# A strange thing happened to me last night about arrow 32....



## Garceau (Sep 3, 2010)

Well last night was not one of those Zen moments.....LOL

Felt as if I struggled most of the night, started by dropping on X in each of the first 3 ends - then got pretty solid and then on the very last end dropped 2 of the damn things.

52X.....but what Im liking in the improvement is even my bad shots are starting to hang onto X's on a more frequent basis. Which is huge improvement over a month ago.


----------



## tmorelli (Jul 31, 2005)

Your description is not unlike my own "struggles".....

Here's the deal....

My good days are closely tied to my state of relaxation....lack of tension. When I'm shooting good it's characterized by the pin sitting steady and the release firing easy. Those are a result of a lack if tension.

My bad days are tension produced. The harder I try to hold, the busier the pin becomes and the harder the release is to fire. As I try harder (pull harder, tension migrates from back into hands/arms), it only gets worse.

So, what to do about it. First is recognize it. Second is to better manage or eliminate the tension. How? Physical tension is most often a result of mental tension (could be anxiety, could be "hyped up" energy). 

It's a mental game. It's time to train mentally as much or more than physically. Breathing, shot cycle commitment, visualization (key for me.... better than blank bale at making the shot finish more consistent and automatic), aiming intensity/focus.

I'm more and more successful at recognizing the tension and beating/managing it to shoot strong but relaxed shots. Admittedly, since starting back I haven't been training mentally like I used to but it's now helping me get off the plateau.

Check "The Competitive Advantage"-Alan Goldberg and also "Mental Toughness Training for Athletes".

Sent from my DROID RAZR using Tapatalk 2


----------



## fanio (Feb 1, 2011)

you have experienced being "in the Zone" or "in the flow". It happens to many of us - but all too rarely. There is quite a bit of reading you can do about it, but it is still difficult to "find" it - and the harder you try the less likely it is to happen. If you could bottle that and sell it you'd be a millionaire real quick.


----------



## Garceau (Sep 3, 2010)

Tony you are exactly correct - its all mental tension that manifests itself into my release arm. thats where it ends up for me, I get gripping the hinge too tight, too much muscle use in my forearm and struggle with the effortless release. Thats the majority of it anyways.
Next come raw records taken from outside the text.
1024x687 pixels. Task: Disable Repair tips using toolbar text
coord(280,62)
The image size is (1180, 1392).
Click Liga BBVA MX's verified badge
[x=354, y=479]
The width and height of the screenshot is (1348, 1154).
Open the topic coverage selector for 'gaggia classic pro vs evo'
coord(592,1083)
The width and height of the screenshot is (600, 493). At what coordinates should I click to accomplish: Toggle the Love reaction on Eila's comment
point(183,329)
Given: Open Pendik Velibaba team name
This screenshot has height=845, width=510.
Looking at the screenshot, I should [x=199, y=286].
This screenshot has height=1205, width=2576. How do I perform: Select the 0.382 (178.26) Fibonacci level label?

Last night I had to think of the drive home in the freezing rain and snow that was coming. It was totally on my mind the entire night and I just wanted to get going and get it over with. Not the best way to shoot but reality for many of us on any night.

My coach wants to do a little more tweaking on my bow tune, there is a little stab work yet (just a little) and then he wants to get into a little tiller tuning to slow the pin down some......but then - he has his biggest hurdle. My mental game!

My local scores should be reflecting much better scores when I get into a pressure situation or traveling for ASA - thats my frustrating part. I shouldnt be beating Open A and Semi Pro's on 3D courses here and get my butt handed to me in Open C


----------



## carlosii (Feb 25, 2007)

Garceau said:


> OK - so I admit I have some focus issues.
> 
> for some reason all too many shots I am actually concentrating more on what my release arm/hand/back is doing. Its an issue and Im working on it, I get tensed up and struggle and my tension manifests itself on that end.
> 
> ...


in the Zen zone or maybe the meds kicking in??? :wink:


----------